Cbt associates with GAF and Yki proteins
TIEG factors contain three conserved C‐terminal zinc finger motifs that seem to bind to GC‐rich sequences in vertebrates , , , . To characterize the set of motifs enriched within Cbt binding sites, we used different pattern discovery methods (see Materials and Methods, Supplementary Fig S2 and Supplementary Table S3). Among others, we detected GC sequences and the Sp1 motif, as expected for a TIEG family member, but in addition, one of the most enriched motifs comprised GAGA‐binding sequences (Fig 2A). We did not find enrichment of the proposed consensus TIEG motif 5′GGTGTG3′ , which suggests that Cbt binds to degenerated or alternative motifs or may function through its interaction with other TFs. A recent study identified a novel Mad‐like motif in promoters of Cbt‐regulated genes . However, this new motif does not coincide with previously reported Cbt binding data , .

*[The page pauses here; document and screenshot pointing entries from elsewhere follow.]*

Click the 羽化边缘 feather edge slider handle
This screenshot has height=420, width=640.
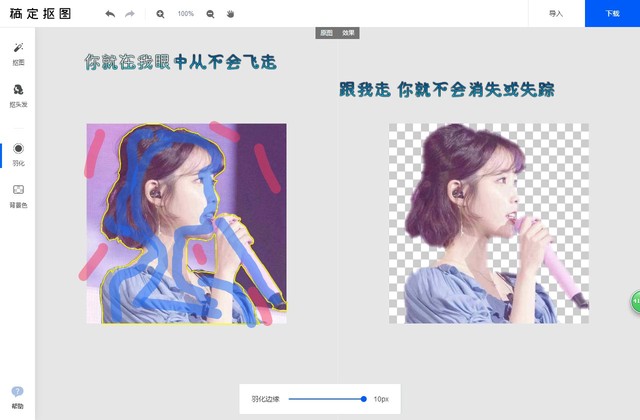click(364, 399)
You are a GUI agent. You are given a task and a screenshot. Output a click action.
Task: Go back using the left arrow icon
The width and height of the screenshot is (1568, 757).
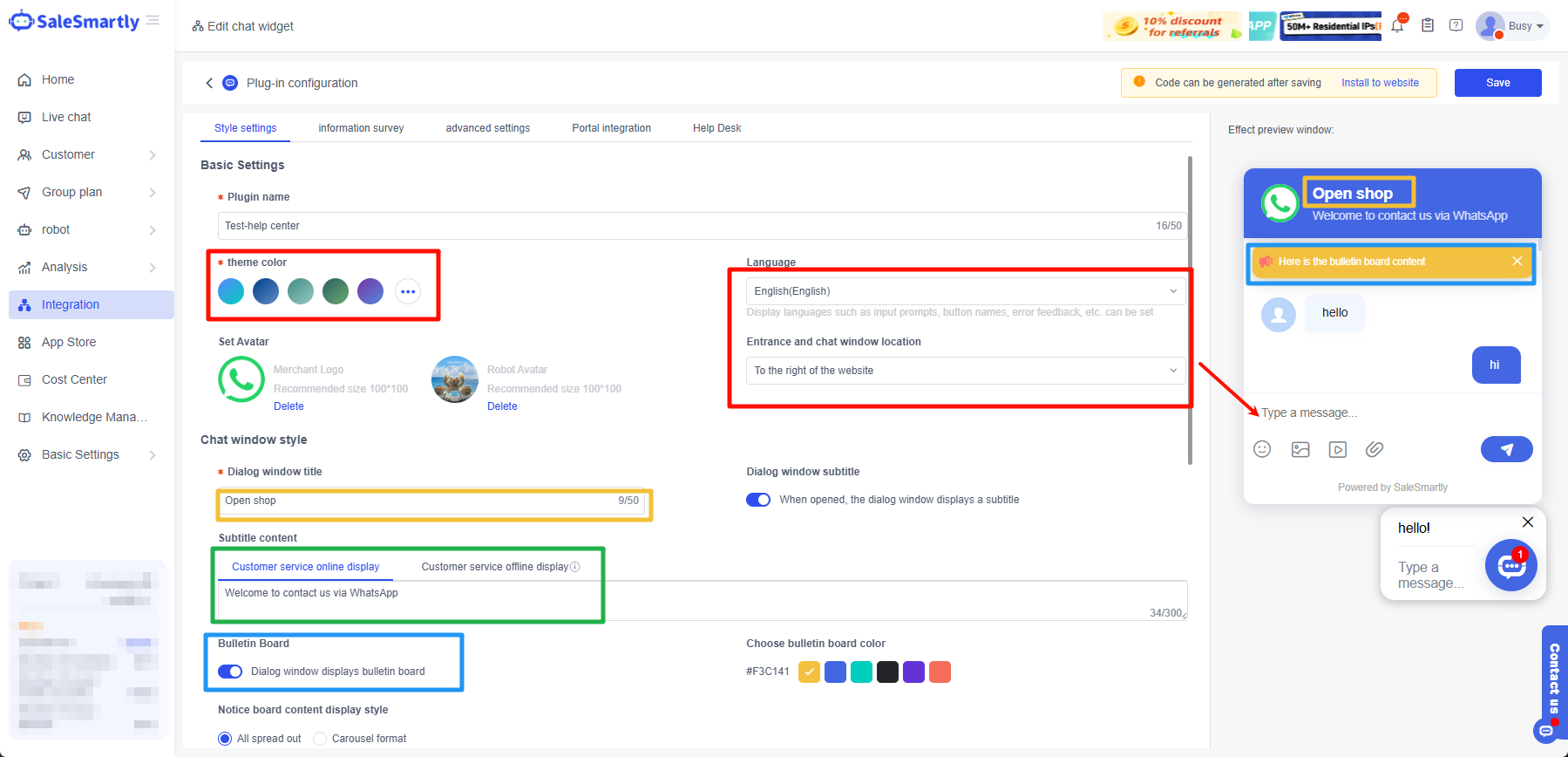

Association of Cbt genome occupancy with regions bound by other TFs expressed in wing disk using reported data  showed strong correlations between Cbt, Yki and the general factor GAF (GAGA factor) (Fig 2B). More than 70% of Cbt targets were also Yki targets, and of these, around 76% were occupied by the three of them (Fig 2B). Fig 2C shows the profiles of these factors in known Yki targets such as ex (expanded) and fj (four‐jointed). Mapping the targets on common gene promoters revealed that most of Cbt and GAF were located mainly at the promoter region close to the TSS (Fig 2E). Although this distribution was more scattered in the case of Yki, the majority of targets were observed in the same region. Projection of the mean reads over the TSS of the full set of genes confirmed this observation (Fig 2D). Analysis of Cbt and GAF in polytene chromosomes confirmed their co‐localization in particular bands (Supplementary Fig S3A and B). The interaction of Cbt with Yki and GAF proteins was confirmed by co‐immunoprecipitation in S2 cells. Western blotting revealed that Cbt specifically co‐precipitate with Yki and GAF (Fig 2F and Supplementary Fig S3C). To finally verify co‐binding of Cbt and Yki in specific targets, we used the ChIP‐reChIP technique and found that both factors bind in close vicinity on the same regions (Fig 2G), which confirms they physically interact. Altogether, our data suggest that Cbt, GAF and Yki act together to regulate gene transcription. Whether this interaction is direct or mediated by other proteins remains to be elucidated.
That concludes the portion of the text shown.